Written request
Reproduce the entire listing below word for word, keeping every line unchanged.

○ ○ ○

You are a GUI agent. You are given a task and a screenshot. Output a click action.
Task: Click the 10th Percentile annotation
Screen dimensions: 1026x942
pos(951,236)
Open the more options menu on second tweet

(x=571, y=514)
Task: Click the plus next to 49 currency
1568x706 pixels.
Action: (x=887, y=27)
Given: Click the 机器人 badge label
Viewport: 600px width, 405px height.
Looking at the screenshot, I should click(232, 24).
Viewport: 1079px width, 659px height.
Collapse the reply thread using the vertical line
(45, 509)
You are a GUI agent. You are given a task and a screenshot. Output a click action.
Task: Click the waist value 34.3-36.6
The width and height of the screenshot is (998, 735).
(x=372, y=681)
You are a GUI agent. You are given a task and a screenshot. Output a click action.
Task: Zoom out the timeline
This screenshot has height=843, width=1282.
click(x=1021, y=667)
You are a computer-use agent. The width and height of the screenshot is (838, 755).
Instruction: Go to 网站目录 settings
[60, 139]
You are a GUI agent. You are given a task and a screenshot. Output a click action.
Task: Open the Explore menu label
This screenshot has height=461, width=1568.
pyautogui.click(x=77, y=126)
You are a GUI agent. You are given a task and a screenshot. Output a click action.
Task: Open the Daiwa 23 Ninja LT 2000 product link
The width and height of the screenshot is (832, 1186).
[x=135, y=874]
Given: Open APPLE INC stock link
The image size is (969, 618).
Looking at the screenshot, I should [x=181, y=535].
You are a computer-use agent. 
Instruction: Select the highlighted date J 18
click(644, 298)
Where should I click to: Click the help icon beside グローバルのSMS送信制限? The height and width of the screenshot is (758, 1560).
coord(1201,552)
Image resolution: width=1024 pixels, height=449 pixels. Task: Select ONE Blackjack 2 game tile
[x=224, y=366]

○ ○ ○

Task answer
You are a GUI agent. You are given a task and a screenshot. Output a click action.
Task: Click the 10th Percentile annotation
Screen dimensions: 1026x942
pos(951,236)
Open the more options menu on second tweet

(x=571, y=514)
Task: Click the plus next to 49 currency
1568x706 pixels.
Action: (x=887, y=27)
Given: Click the 机器人 badge label
Viewport: 600px width, 405px height.
Looking at the screenshot, I should click(232, 24).
Viewport: 1079px width, 659px height.
Collapse the reply thread using the vertical line
(45, 509)
You are a GUI agent. You are given a task and a screenshot. Output a click action.
Task: Click the waist value 34.3-36.6
The width and height of the screenshot is (998, 735).
(x=372, y=681)
You are a GUI agent. You are given a task and a screenshot. Output a click action.
Task: Zoom out the timeline
This screenshot has height=843, width=1282.
click(x=1021, y=667)
You are a computer-use agent. The width and height of the screenshot is (838, 755).
Instruction: Go to 网站目录 settings
[60, 139]
You are a GUI agent. You are given a task and a screenshot. Output a click action.
Task: Open the Explore menu label
This screenshot has height=461, width=1568.
pyautogui.click(x=77, y=126)
You are a GUI agent. You are given a task and a screenshot. Output a click action.
Task: Open the Daiwa 23 Ninja LT 2000 product link
The width and height of the screenshot is (832, 1186).
[x=135, y=874]
Given: Open APPLE INC stock link
The image size is (969, 618).
Looking at the screenshot, I should [x=181, y=535].
You are a computer-use agent. 
Instruction: Select the highlighted date J 18
click(644, 298)
Where should I click to: Click the help icon beside グローバルのSMS送信制限? The height and width of the screenshot is (758, 1560).
coord(1201,552)
Image resolution: width=1024 pixels, height=449 pixels. Task: Select ONE Blackjack 2 game tile
[x=224, y=366]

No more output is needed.